Secondary Cytoreduction for Ovarian Cancer May Not Improve Survival

Laurie Barclay, MD

December 09, 2004

Dec. 9, 2004 — Secondary cytoreduction for advanced ovarian cancer does not improve survival, according to the results of a randomized study published in the Dec. 9 issue of the New England Journal of Medicine.

"Efforts to improve survival among women with advanced ovarian cancer have had only limited success," write Peter G. Rose, MD, from Case Western Reserve University in Cleveland, Ohio, and colleagues. "Standard treatment of such cases is a combination of maximal resection of primary and metastatic carcinoma and postoperative chemotherapy.... Secondary surgical cytoreduction after chemotherapy is a strategy for reducing tumor burden."

Within six weeks after primary surgery, 550 women with advanced ovarian cancer and residual tumor exceeding 1 cm in diameter after primary surgery were enrolled. If a patient had no evidence of progressive disease after three cycles of postoperative paclitaxel plus cisplatin, she was randomized to undergo secondary cytoreductive surgery followed by three more cycles of chemotherapy or three more cycles of chemotherapy alone.

Of 424 eligible patients, 216 patients were randomized to receive secondary surgical cytoreduction followed by chemotherapy and 208 patients were randomized to receive chemotherapy alone. Of the patients randomized to secondary surgery, 15 patients (7%) did not undergo surgery because they declined it or because it was medically contraindicated.

As of March 2003, 296 patients had died and 82 had progressive disease.
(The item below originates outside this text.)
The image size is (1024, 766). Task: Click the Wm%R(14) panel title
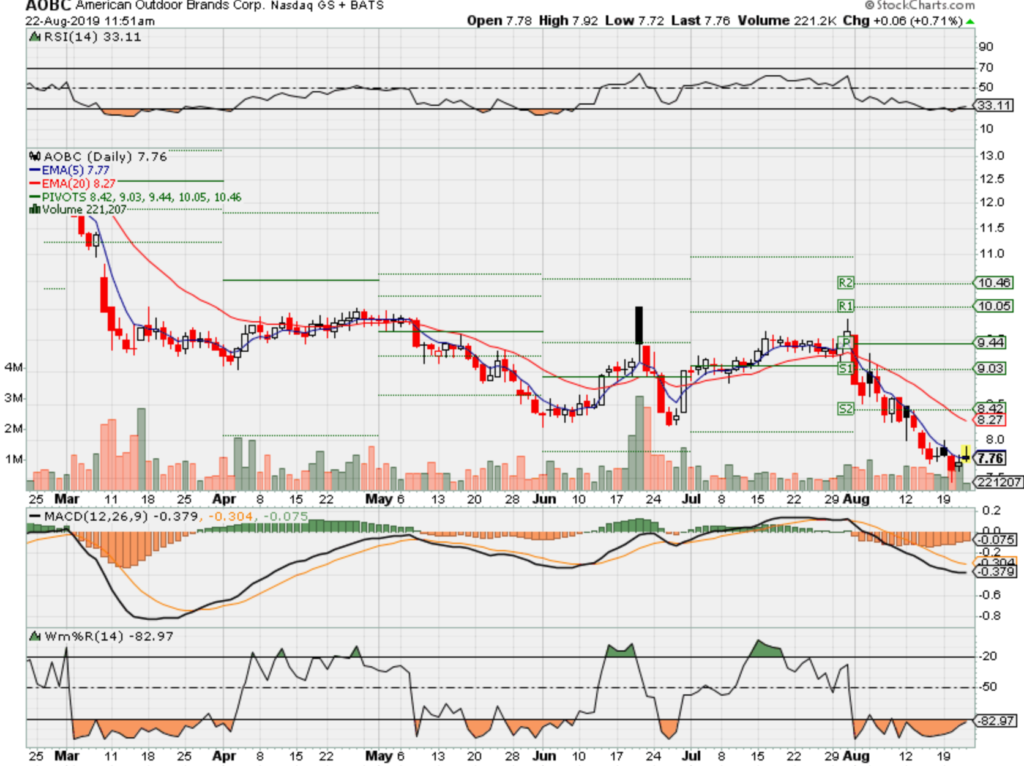[x=73, y=635]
Compared with the chemotherapy-alone group, the secondary surgery group had a likelihood of progression-free survival of 1.07 (95% confidence interval [CI], 0.87 - 1.31; P = .54) and a relative risk of death of 0.99 (95% CI, 0.79 - 1.24; P = .92).

Study limitations include possible differences in surgical aggressiveness that are difficult to quantify and interobserver variability in tumor measurements,

"For patients with advanced ovarian carcinoma in whom primary cytoreductive surgery was considered to be maximal, the addition of secondary cytoreductive surgery to postoperative chemotherapy with paclitaxel plus cisplatin does not improve progression-free survival or overall survival," the authors write. "Although surgery is currently considered the initial standard treatment for patients with a good performance status who have apparent, advanced disease, the value of neoadjuvant (preoperative) chemotherapy is being investigated.... A randomized European trial comparing primary surgery plus postoperative chemotherapy with neoadjuvant chemotherapy plus surgery is ongoing."
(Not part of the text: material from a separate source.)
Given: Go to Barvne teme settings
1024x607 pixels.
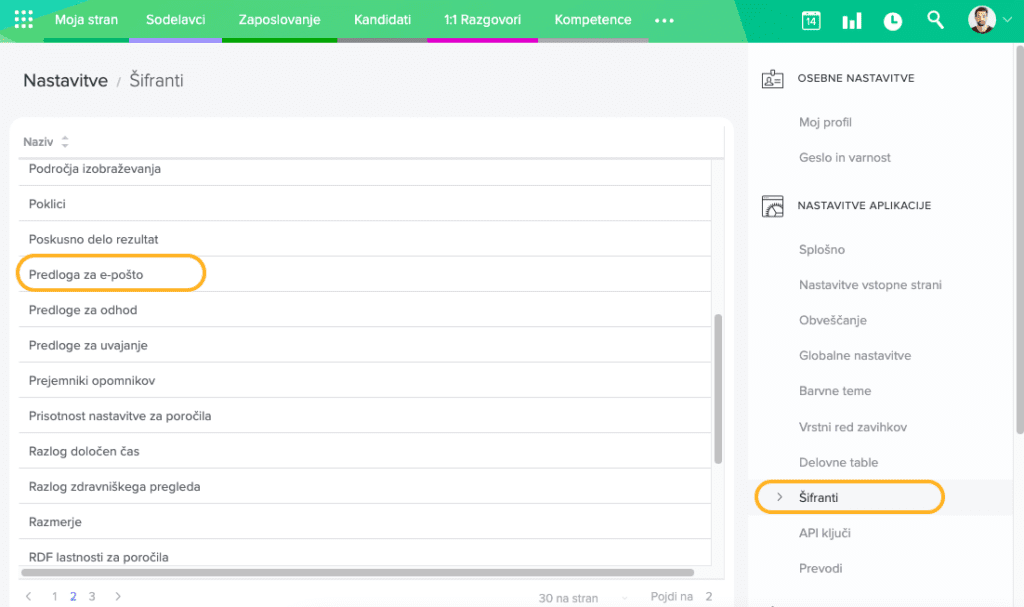Looking at the screenshot, I should 835,391.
The National Cancer Institute supported this study. One of the authors reports having received consulting fees from Eli Lilly and Aventis.

In an accompanying editorial, Tate Thigpen, MD, from the University of Mississippi School of Medicine in Jackson, discusses the history of treatment options for ovarian cancer. Important predictors of outcome include the volume of residual disease, biology of the tumor, and extent of surgical debulking.

"The five points cited as the rationale for surgical debulking support the contention that such surgery should be performed before the initiation of chemotherapy," Dr. Thigpen writes. "This approach is consistent with the current standard of care for advanced ovarian carcinoma in the United States: initial surgical cytoreduction is followed by chemotherapy with paclitaxel plus carboplatin. Secondary surgical cytoreduction should be reserved for patients in whom the initial surgical effort at cytoreduction was not considered to be maximal."